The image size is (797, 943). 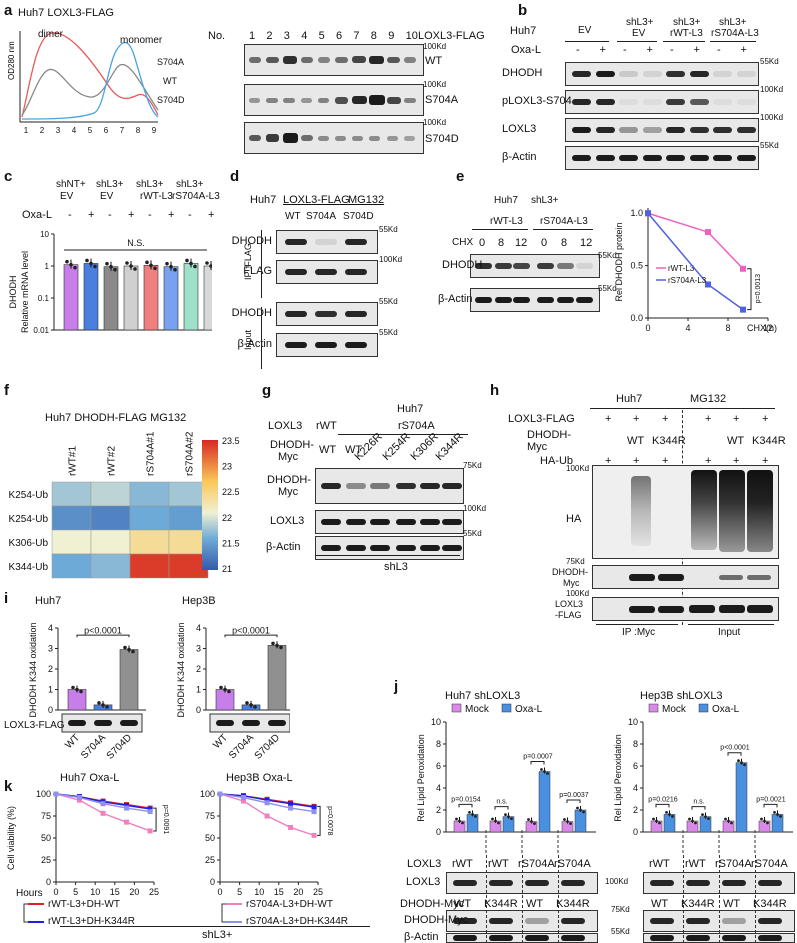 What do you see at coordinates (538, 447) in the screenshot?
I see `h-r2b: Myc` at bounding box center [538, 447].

◇ ◇ ◇ ◇ ◇

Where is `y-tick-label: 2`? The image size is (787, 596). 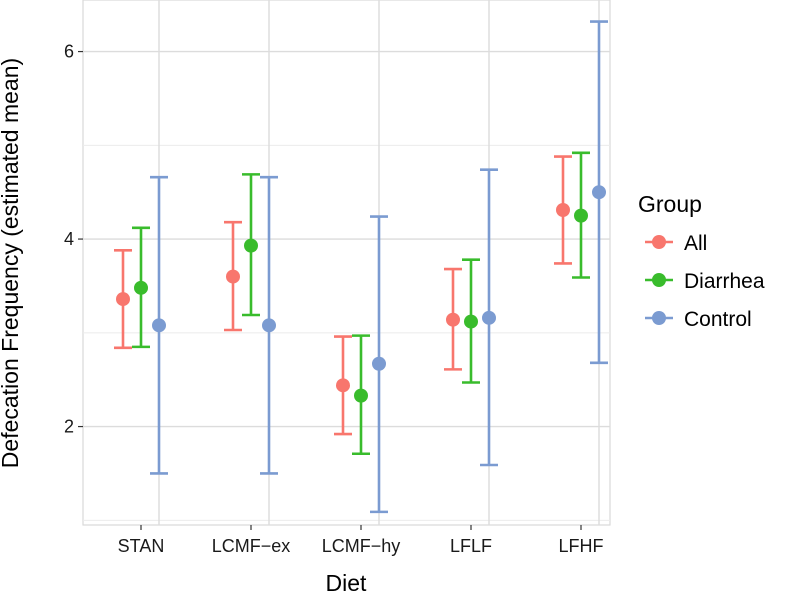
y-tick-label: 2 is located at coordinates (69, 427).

◇ ◇ ◇ ◇ ◇

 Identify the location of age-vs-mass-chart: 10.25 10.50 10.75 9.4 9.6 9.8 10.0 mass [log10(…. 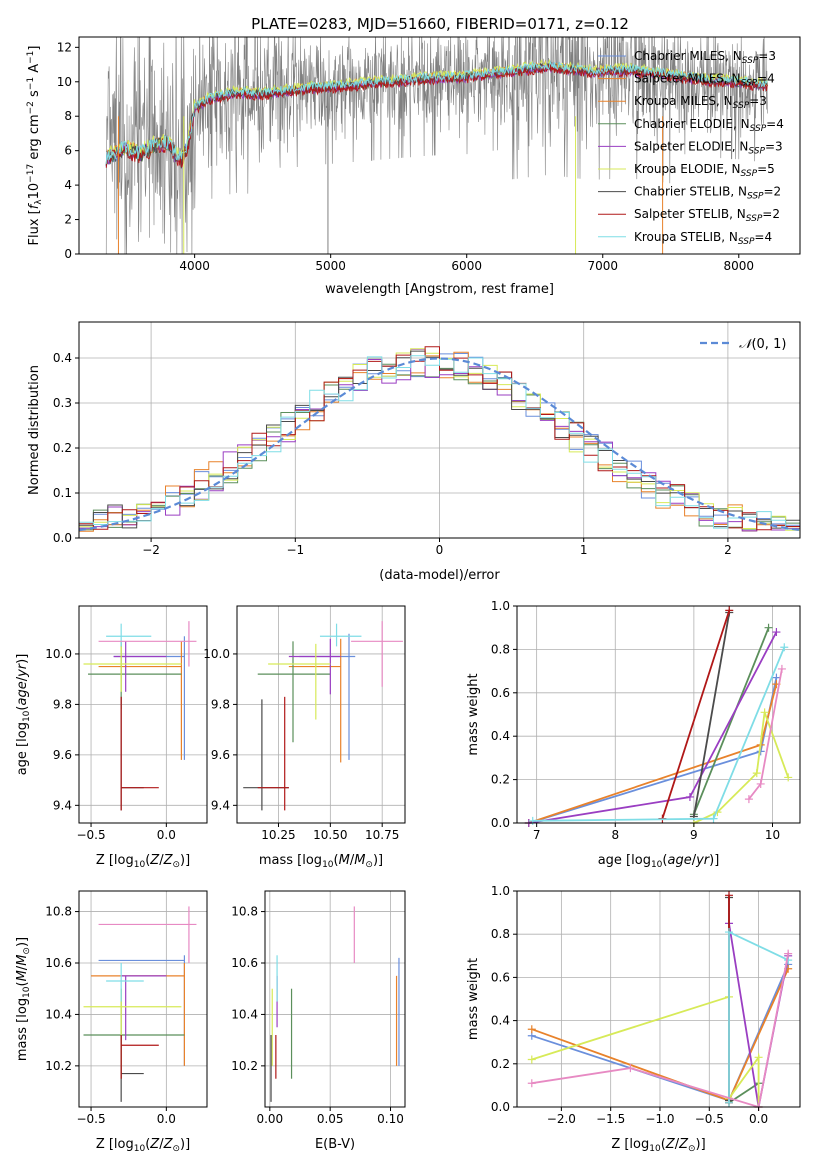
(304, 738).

◇ ◇ ◇ ◇ ◇

**YOUR TASK**
Please convert the stretch from the line that contains "Identify the location" through the line that contains "(304, 738)." into a JSON list of strings, one per line, omitting blank lines and leaving the pictures out.

**TASK SOLUTION**
[
  " Identify the location of age-vs-mass-chart: 10.25 10.50 10.75 9.4 9.6 9.8 10.0 mass [log10(…. ",
  "(304, 738)."
]